The application is being brought by Tegeta Exploration and Resources and Islandsite Investments, both of which were placed under business rescue nearly two years ago.
This is the third time the practitioners have applied for the winding up of Oakbay. The first application in September 2018, claiming R2 million in rental and services owed by Oakbay to Tegeta, was withdrawn when the claim was settled. In February 2019 a second winding up application claimed Oakbay owed R3.8 million, but it too was withdrawn when the bill was paid at the last minute.
When Oakbay was initially unable to settle Tegeta’s above-mentioned R2 million claim, its acting CEO Ronica Ragavan admitted that the company was unable to pay, according to an affidavit by Kurt Knoop, one of the business rescue practitioners. Despite Oakbay later settling the claim, acknowledging being unable to pay constituted an act of insolvency.
This act of default triggered a claim for repayment of a loan of R402.3 million, a figure that was determined after an external forensic analysis.
The attorneys for the business rescue practitioners demanded repayment of the loan in September 2018, to which Oakbay replied that it was not liable.
“The denial of liability was laconic in the extreme, without any elaboration,” says Knoop’s affidavit.
Oakbay formed part of the Gupta empire, and ran into trouble after SA’s commercial banks closed its accounts, citing reputational risk and the potential breach of banking regulations. The Gupta companies then relied on banking facilities provided by Bank of Baroda, which conducted a correspondent relationship with Nedbank. Bank of Baroda notified Oakbay of its intention to terminate its transactional banking facilities in 2017, and would thereafter close its SA branch. This left Oakbay and the Guptas without any banking facilities, forcing them into business rescue.
Oakbay was the holding company for the Gupta empire, and was reliant on its underlying businesses for survival.

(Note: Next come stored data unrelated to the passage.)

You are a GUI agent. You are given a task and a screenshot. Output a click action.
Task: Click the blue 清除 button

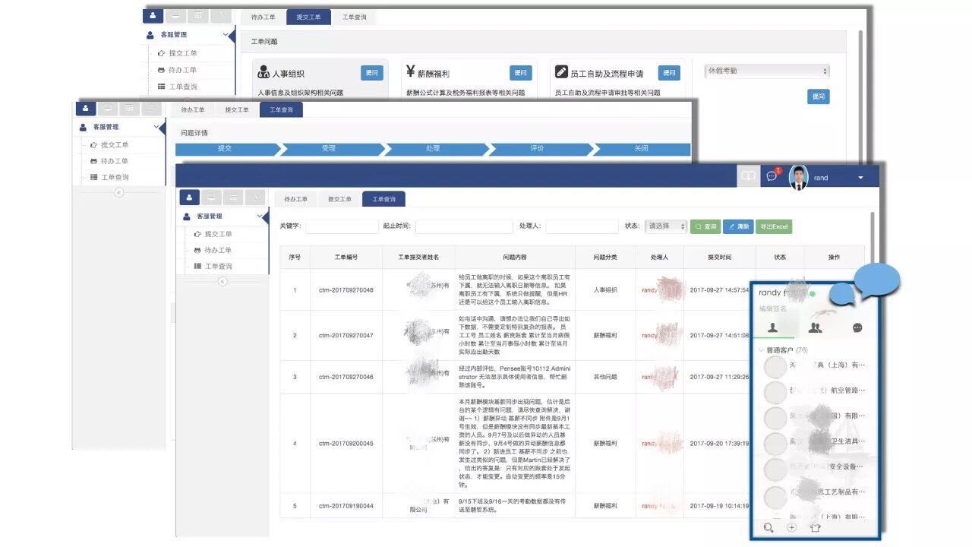pos(738,226)
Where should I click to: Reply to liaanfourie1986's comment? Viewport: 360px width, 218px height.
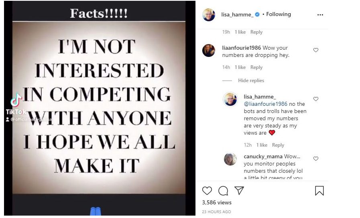click(256, 67)
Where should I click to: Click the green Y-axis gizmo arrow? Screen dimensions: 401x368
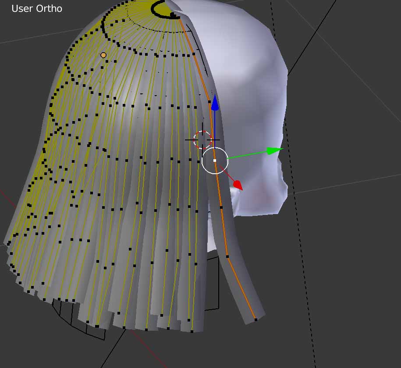coord(274,151)
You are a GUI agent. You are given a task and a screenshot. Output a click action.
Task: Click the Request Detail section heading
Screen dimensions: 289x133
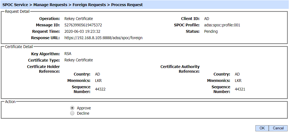point(17,11)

Its main asset is Tegeta, which holds shares in four companies: Optimum Coal Mine, Koornfontein Mines, Optimum Coal Terminal and Shiva Uranium, all of which are under business rescue. Cumulatively, these companies owe R4 billion to creditors and are currently under care and maintenance.

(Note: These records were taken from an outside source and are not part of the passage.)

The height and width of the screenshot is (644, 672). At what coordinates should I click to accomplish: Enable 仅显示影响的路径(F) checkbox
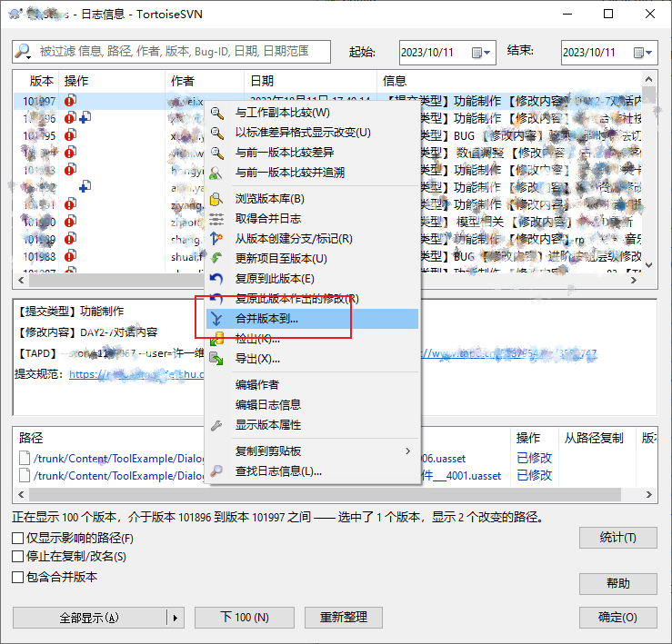(x=18, y=539)
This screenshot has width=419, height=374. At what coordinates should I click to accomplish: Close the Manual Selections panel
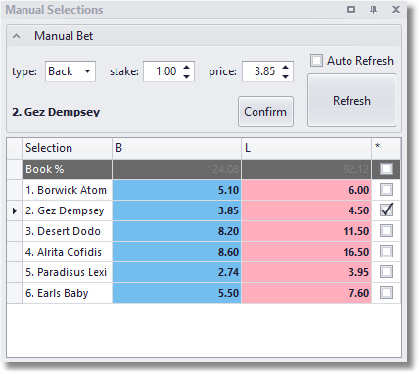[396, 10]
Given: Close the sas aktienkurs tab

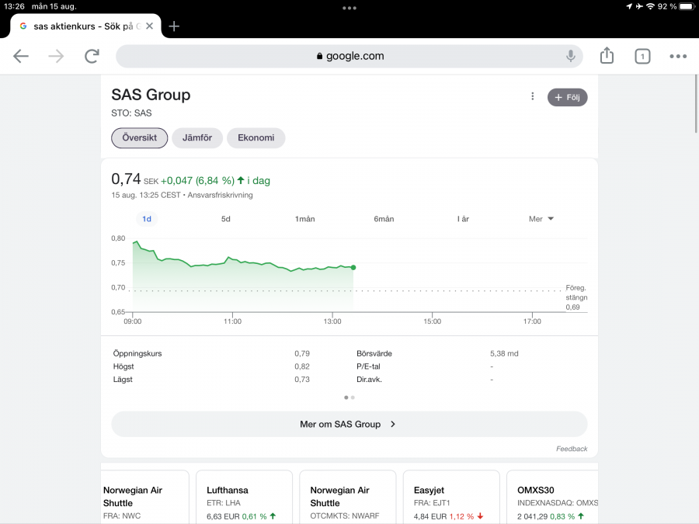Looking at the screenshot, I should [149, 26].

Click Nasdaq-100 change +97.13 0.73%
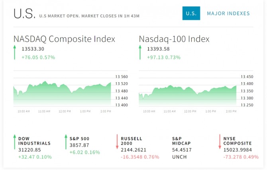point(163,57)
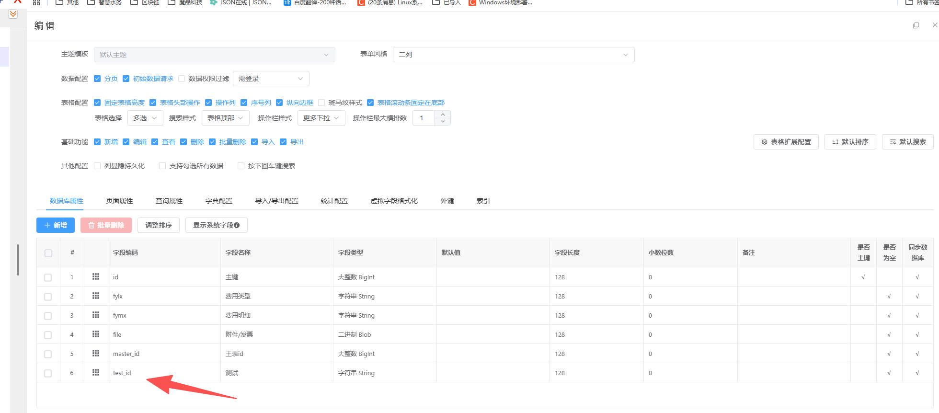The height and width of the screenshot is (413, 939).
Task: Click the restore window icon in dialog header
Action: tap(916, 25)
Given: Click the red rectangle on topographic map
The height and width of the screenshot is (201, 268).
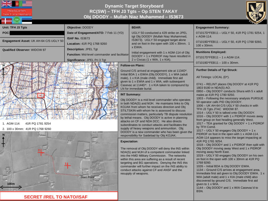Looking at the screenshot, I should click(x=41, y=95).
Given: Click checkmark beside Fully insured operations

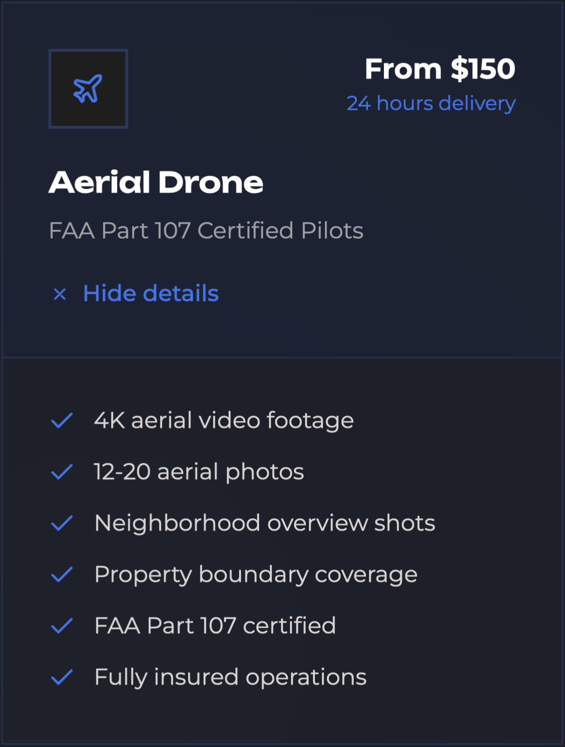Looking at the screenshot, I should click(x=62, y=677).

Oakbay’s other assets include: Oakbay Resources and Energy, which had a share in Shiva Uranium; Westdawn Investments (whose sole source of income was from mining contracts it had with Optimum Coal Mine); and two labour broking companies.
The entire business foundation of Oakbay has failed and is unlikely to ever recover as a business, says Knoop.
Business rescue practitioners have been unable to access company records and financial statements for Oakbay.
As Moneyweb previously reported, the remnants of the Gupta empire are facing multiple court battles, one of them from Westdawn for the liquidation of Optimum Coal, and another from black-owned mining group Lurco, which is asking the court to interdict the sale of Koornfontein to Black Mining Royalties for a much lower price than Lurco is offering.